A property advisory doesn't usually land on a prepper's radar. But a report this week from markets.businessinsider.com — citing an ArizonaWCC regional performance advisory covering Scottsdale and Phoenix — is worth reading between the lines. When commercial real estate analysts start formally tracking heat, glare, and cooling demand as property performance risks, the signal isn't about office buildings. It's about the grid those buildings sit on, and the neighborhoods around them.
What's actually changing
Phoenix and Scottsdale have always been hot. What's shifting is the density and duration of demand on the electrical system during peak periods. More rooftop units, more data centers, more new construction with large glass facades — all of it pulling simultaneously.

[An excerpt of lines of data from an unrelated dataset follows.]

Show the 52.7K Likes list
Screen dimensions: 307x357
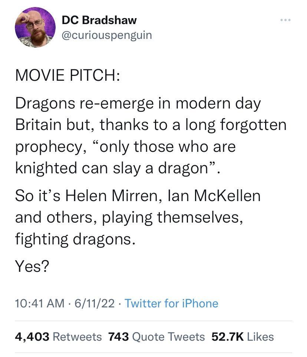coord(242,337)
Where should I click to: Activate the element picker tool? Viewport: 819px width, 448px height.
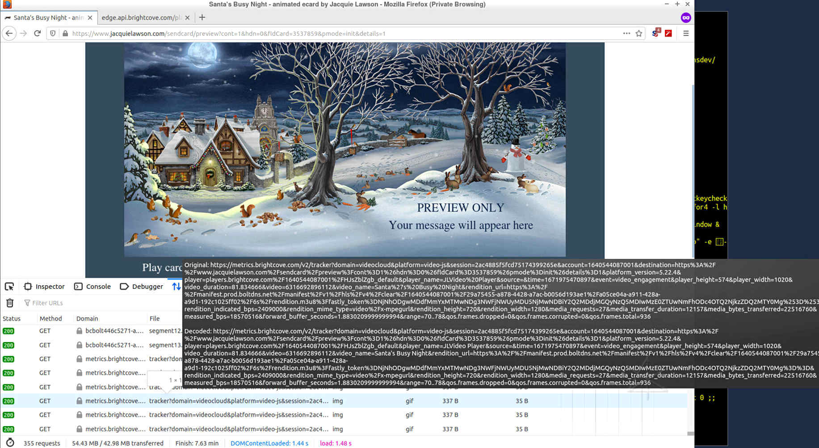pyautogui.click(x=9, y=287)
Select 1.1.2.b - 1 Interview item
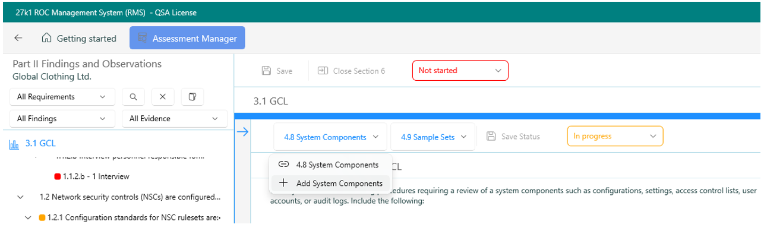Image resolution: width=764 pixels, height=240 pixels. (96, 176)
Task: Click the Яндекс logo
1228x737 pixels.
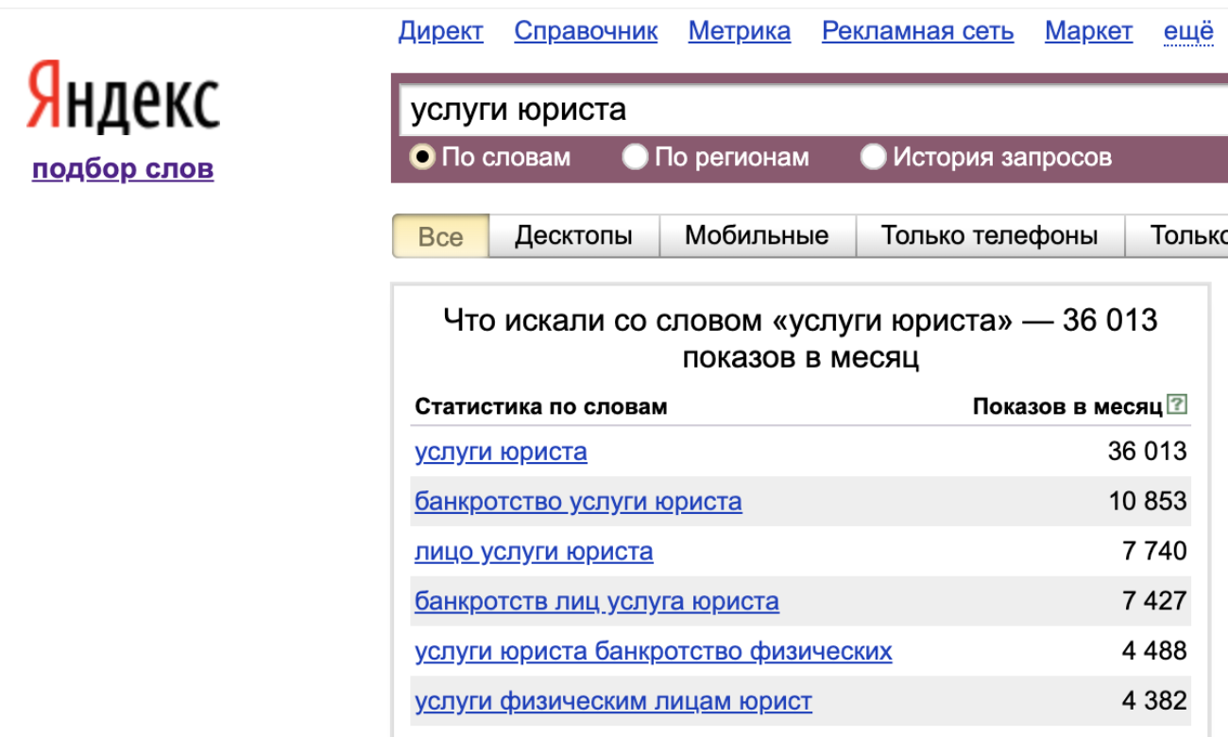Action: point(123,97)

APS and SRP manage significant reserve margins, but reserve margins shrink when the heat dome parks itself for ten or twelve consecutive days and doesn't release at night.
The household risk isn't that the grid collapses. It's the more boring and more likely scenario: rolling curtailments during peak hours, voltage fluctuations that cycle your HVAC compressor on and off, or a localized outage that lasts 4-18 hours in your neighborhood while infrastructure crews prioritize commercial corridors. The Maricopa County heat-related death data from recent years makes clear that a single overnight outage for a household without a backup cooling strategy is not a minor inconvenience — it is a medical event waiting to happen for elderly residents, infants, and anyone on certain medications.

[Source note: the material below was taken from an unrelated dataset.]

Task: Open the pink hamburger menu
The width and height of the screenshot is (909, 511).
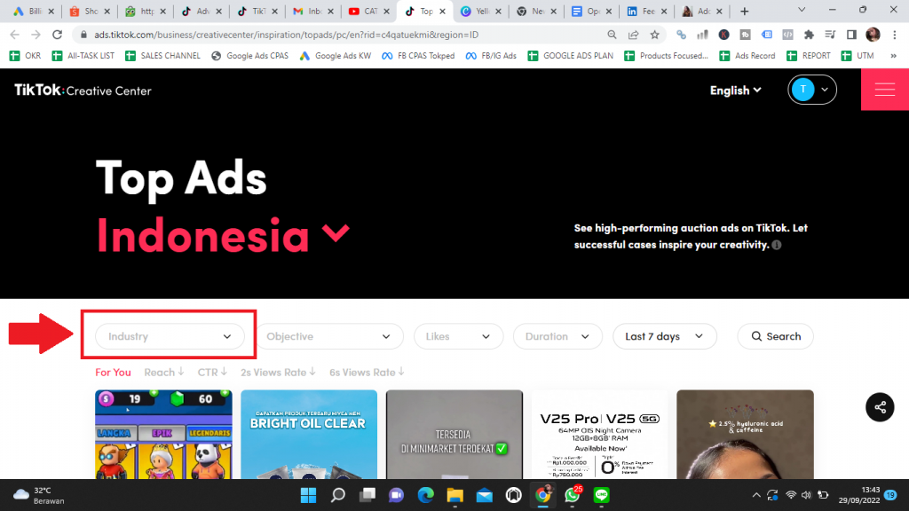Action: click(x=884, y=90)
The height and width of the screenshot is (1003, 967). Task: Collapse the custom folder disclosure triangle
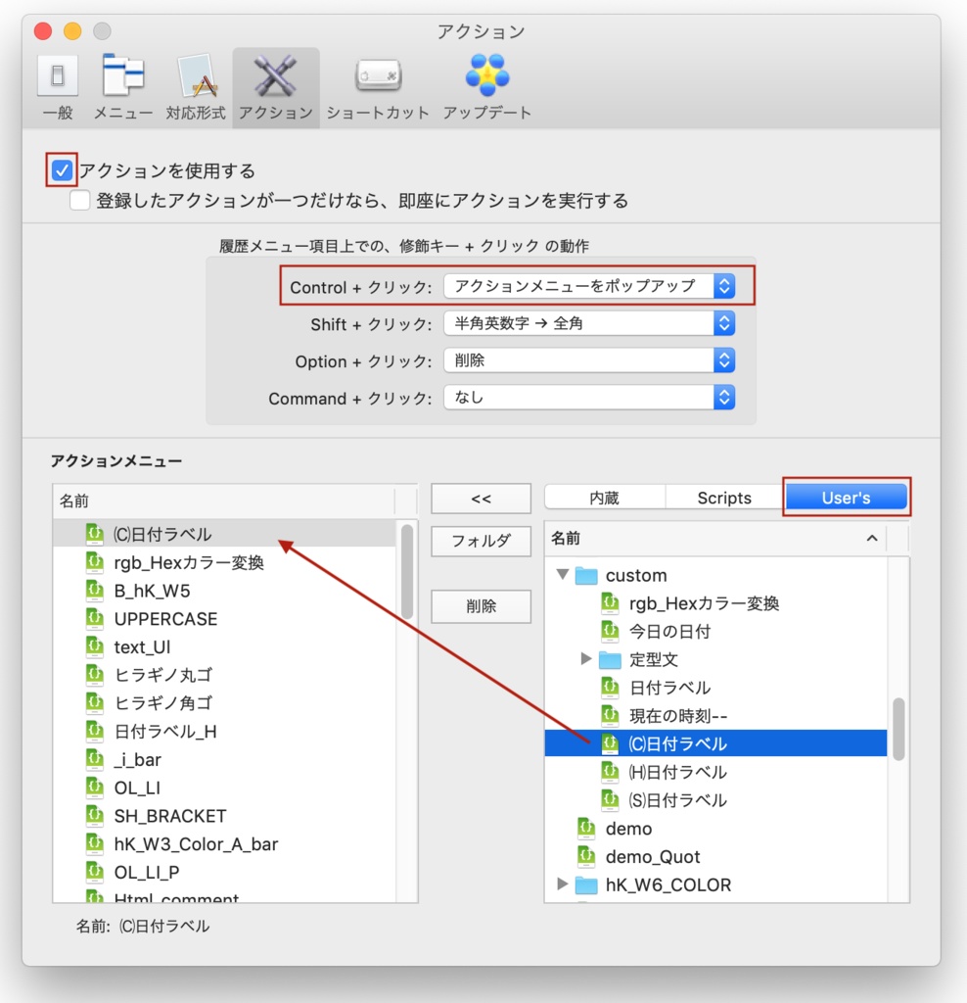(565, 576)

There's a second layer here. When cooling demand spikes, so does your electric bill. APS and SRP both have demand-charge structures that penalize peak-hour usage. If you're running your AC hard between 3 p.m. and 8 p.m. without any load-shifting strategy, you're paying a premium that compounds across the summer months. That's a household budget issue, not just a comfort issue.
What we'd actually do
Pre-cool your home before peak pricing hours. Set your thermostat to drop to your target temperature by 2 p.m., then let it drift up two or three degrees between 3-8 p.m. Most well-insulated homes in the Phoenix metro will hold temperature for several hours without the compressor running hard. This directly reduces demand charges on both APS and SRP rate structures and reduces wear on your compressor during the highest-stress period of the day.
Identify your household's heat threshold and build a 72-hour no-power plan around it. This means knowing which family members are most vulnerable, which rooms stay coolest without AC (usually interior rooms, often bathrooms), and where your nearest 24-hour cooling center is. Maricopa County operates a network of cooling centers that activates during excessive heat warnings — find yours at maricopa.gov before you need it, not during an outage.

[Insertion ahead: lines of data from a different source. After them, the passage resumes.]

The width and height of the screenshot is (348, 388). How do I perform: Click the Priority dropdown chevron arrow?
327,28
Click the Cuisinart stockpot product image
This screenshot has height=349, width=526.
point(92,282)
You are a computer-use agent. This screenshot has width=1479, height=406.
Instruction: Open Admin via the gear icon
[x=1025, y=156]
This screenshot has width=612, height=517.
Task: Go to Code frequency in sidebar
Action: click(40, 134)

Add a portable evaporative cooler or a single-room window unit as a backup, not a primary. A whole-home AC failure in July is a crisis. A portable unit that can hold one bedroom at a survivable temperature overnight is not glamorous preparedness — it's functional preparedness. In low-humidity conditions (early summer before monsoon), evaporative coolers run at a fraction of the energy cost of refrigerant-based AC. After monsoon onset in mid-July, humidity rises and that calculus shifts, but for June the math often works.
Get an attic inspection and a radiant barrier assessment this month, not in August. Radiant barriers in Phoenix attics can reduce attic temperatures by 20-30 degrees according to DOE building science data, which meaningfully reduces the load on your AC during afternoon hours. Installation costs vary, but the payback period in Arizona's climate is short. If you're renting, this isn't your lever — but checking that your landlord has properly sealed attic penetrations and that your HVAC filter is clean costs nothing.
Stock a two-week supply of any medications that require refrigeration or that are heat-sensitive. This is the preparedness angle that most households overlook entirely. A power outage doesn't just make you hot — it can compromise insulin, certain heart medications, and other refrigerated drugs within hours. A small 12V cooler, a quality cooler with ice, or a medical-grade insulated case buys you time to make decisions without panicking.
The bigger picture
Arizona households have been managing extreme heat for decades. The risk isn't new; the margin for error is narrowing as the built environment grows denser and draws more simultaneously from the same infrastructure. The goal isn't to stockpile generators and wait for collapse. It's to reduce your household's dependence on any single point of failure — the grid, the compressor, the pharmacy — so that a 12-hour outage in July is an inconvenience rather than a crisis.
Durability looks like one room you can sleep in safely without power. It looks like knowing your neighbors and knowing where the cooling centers are. It looks like a bill that doesn't spike because you shifted two hours of load.
That's not doomsday prep. That's just living in Phoenix with your eyes open.